Health of banks in Minnesota is improving, but slowly
ST. PAUL — Since 2007, 13 Minnesota banks have failed, however the financial outlook for the banks overall seems to be improving, or at least not getting any worse.
Pinehurst Bank in St. Paul is the latest Minnesota bank to fail. Regulators had repeatedly blasted the bank for bad management, poor lending decisions and other shortcomings, but Pinehurst didn't turn itself around.
Instead, it ran out of money, overwhelmed by commercial real estate loans that had gone bad. On May 21, regulators shut down the bank. They had a buyer lined up, which had just one branch office. Pinehurst closed that Friday and opened the next business day as a branch of Wisconsin-based Coulee Bank.
"It's been kind of a non-event," said Brad Sturm, president of Coulee Bank. "Once we've been able to introduce ourselves, make sure people understand their deposits are fine, they can continue writing checks, they can use their debit cards. "From their standpoint really all that happened is there's a name change. No one is losing any money."
That's the way it's supposed to go when a bank fails. Regulators shut a bank down and it opens the next day under new ownership and management. Depositors' money is safe, as long they're within FDIC insurance limits of $250,000 per account.
In Pinehurst's case, the cost to the FDIC fund was about $6 million. The money comes from assessments on banks, not taxpayers.
S who gets hurt in a bank failure? Former owners, for sure; they typically lose their investment in the bank. Attempts to contact Pinehurst's owners and management were unsuccessful. "Most banks are not in trouble." - Ron Feldman, Minneapolis Federal Reserve Bank
Long-time customer Ted Erickson welcomed the change at Pinehurst.

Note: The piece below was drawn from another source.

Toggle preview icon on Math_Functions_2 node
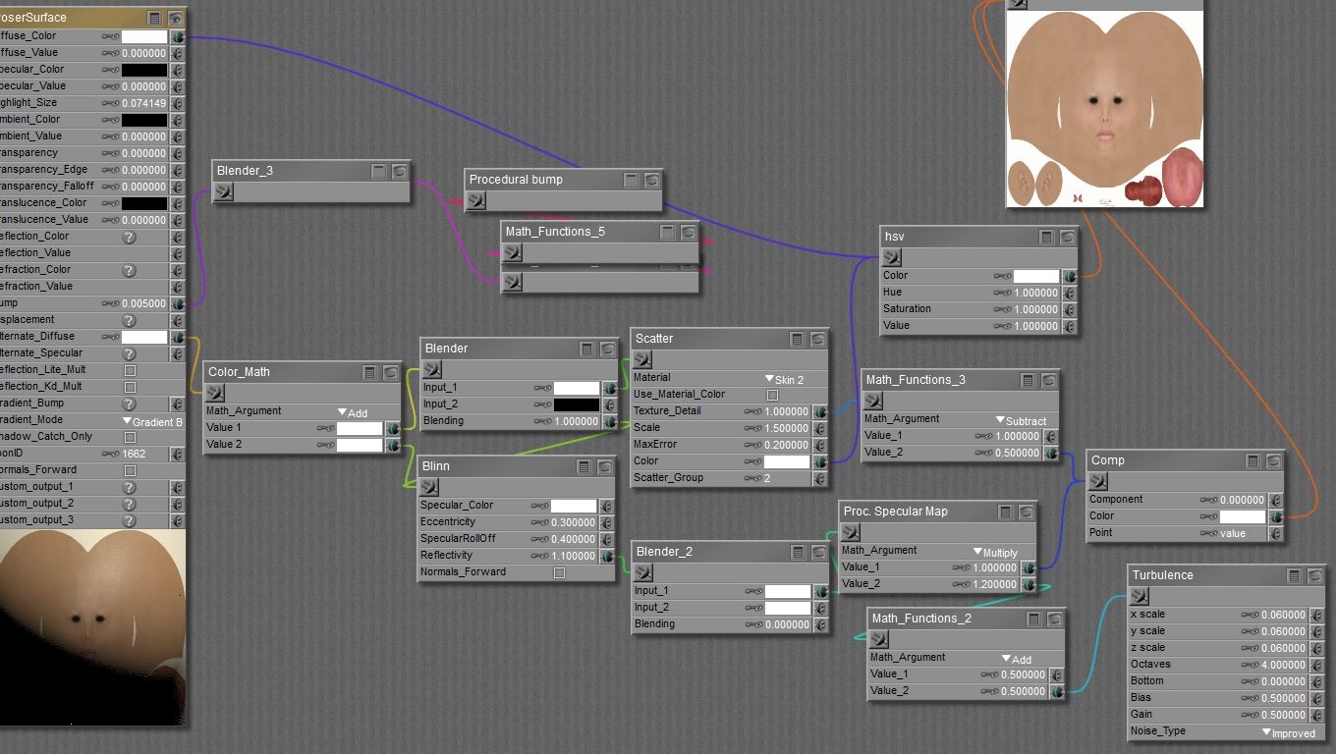 [1054, 619]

"I was not worried when I learned it had been taken over by someone else," Erickson said. "I'm happy to hear it's now part of a larger organization. I think that improves the stability."

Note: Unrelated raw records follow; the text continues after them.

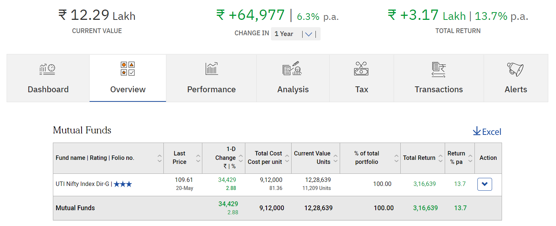Sort funds by Return % pa
The image size is (556, 226).
470,158
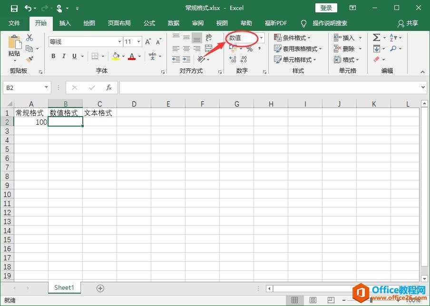Open the number format dropdown showing 数值
Viewport: 430px width, 306px height.
262,38
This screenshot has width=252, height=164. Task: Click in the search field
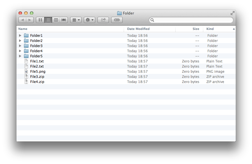coord(191,20)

Minnesota's 400 banks are mostly community-based institutions with less than $100 million in assets. There's not much debate about whether these banks are too big to fail. With the exception of TCF Bank, they're simply not very big.
Banking regulators don't count Wells Fargo or US Bank as "Minnesota" banks. That's because those two national banking giants are chartered in other states.
Bad loans are a big problem for banks in Minnesota and across the country. Over the past three years, Minnesota banks saw their bad loans, meaning loans borrowers aren't making payments on, triple to nearly $1.8 billion.
Ron Feldman is a senior vice president at the Minneapolis Federal Reserve Bank, one of agencies that oversee banks in Minnesota.
"Most banks are not in trouble," Feldman said. "But of the banks that are in trouble what you are seeing in Minnesota are institutions that had a concentration, typically in commercial real estate. And within commercial real estate, typically what is called construction and land development. That's building something from scratch."
In some cases, Minnesota banks got involved in Sun Belt real estate markets when they were hot, and the banks were burned badly when those market collapsed.
The FDIC has 775 banks — about ten percent of the country's banks — on its "problem list." The Minnesota Commerce department uses a more conservative standard for its watch list, and it says a quarter of the state's banks warrant close scrutiny.
Neither agency identifies the banks, but it's not to hard to divine which banks are on the list. Banks must regularly disclose details of their financial performance.
Historically, just between 10 and 15 percent of banks on the FDIC's watch list have failed. Feldman of the Federal Reserve said most banks find a way to put their problems behind them.
"They might merge," Feldman said "Some of them get bought out. Some of them get additional capital. Some of them are just able to work through their problems better than we think. The economy turns up faster. It's not dire for even all the bad banks.
Most Minnesota bankers believe they have stabilized their commercial real estate and other loan portfolios.
Marshall McKay, president of the Independent Community Bankers of Minnesota, said the volume of bad loans isn't growing, for the most part.
"I wouldn't say I'm optimistic, because there's still a great deal of uncertainty in the market" McKay said. "But I am not pessimistic for sure. I believe we are starting to see the beginning of improvement on a lot of different fronts."
Including profits, in the first quarter of this year the number of unprofitable banks fell to 73. That was down from 157 at the end of 2009.